Le deuxième opérateur français est ravi du dernier audit publié par l'Arcep. En effet, le document de l'autorité des télécommunications a loué les investissements réalisés par les trois principaux opérateurs en matière de couverture mobile 3G. SFR avait pourtant été mis en demeure fin 2009 par l'Arcep.

SFR ne cache pas sa satisfaction. Le dernier bilan de l’Autorité de régulation des communications électroniques et des postes sur la couverture mobile 3G en France a salué les efforts consentis par les trois principaux opérateurs. Mis en demeure le 30 novembre aux côtés d’Orange, SFR devait atteindre un taux de couverture de 88 % de la population avant la fin 2010.

Dans un communiqué, « SFR se félicite des résultats du tout dernier audit de l’Arcep concernant l’étendue de sa couverture 3G+« . À cette occasion, l’opérateur a présenté sa stratégie pour l’année 2011. Avec un taux de couverture actuel de 92 % de la population, SFR compte désormais atteindre 98 % pour la fin de l’année, en accord avec les objectifs fixés par l’Arcep.

Au 31 décembre 2010, la couverture SFR se présente ainsi :

  • 99 % de la population couverte en 2G ;
  • 92 % de la population couverte en 3G+ ;
  • 100 % du réseau 3G+ compatible 7,2 Mbit/s ;
  • 76 % du réseau 3G+ compatible 14,4 Mbit/s ;
  • 38 % du réseau 3G+ compatible 21,1 Mbit/s ;
  • Déploiement du 42 Mbits/s en cours.

Soutenu par un investissement important, 1,6 milliard d’euros en 2010, le développement du réseau mobile de SFR suit « l’augmentation du trafic générée par la démocratisation des nouveaux usages tout en garantissant la qualité de connexion et le confort de navigation« . L’opérateur met par ailleurs une carte à disposition afin de se renseigner sur la couverture actuelle des réseaux 2G et 3G.
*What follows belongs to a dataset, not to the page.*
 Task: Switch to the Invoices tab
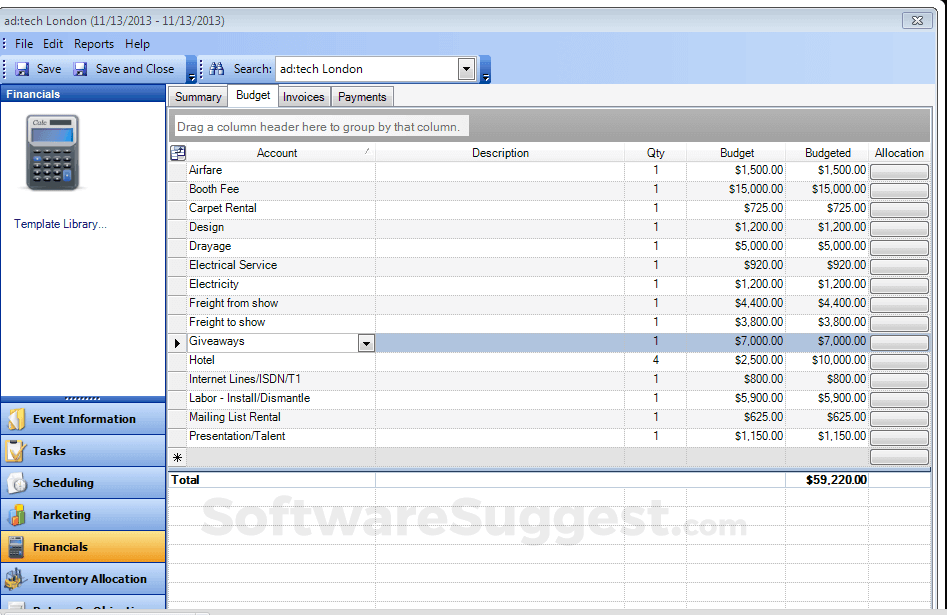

Satisfait de l’audit de l’Arcep, l’opérateur devra maintenir un haut niveau d’investissement avec l’arrivée de la 4G. L’Autorité de régulation des télécommunications souhaite que les opérateurs atteignent un taux de couverture de 90 % au minimum dans chaque département. Or, le gouvernement serait prêt à réduire le taux de couverture demandé par l’Arcep contre une « valorisation » du prix des licences.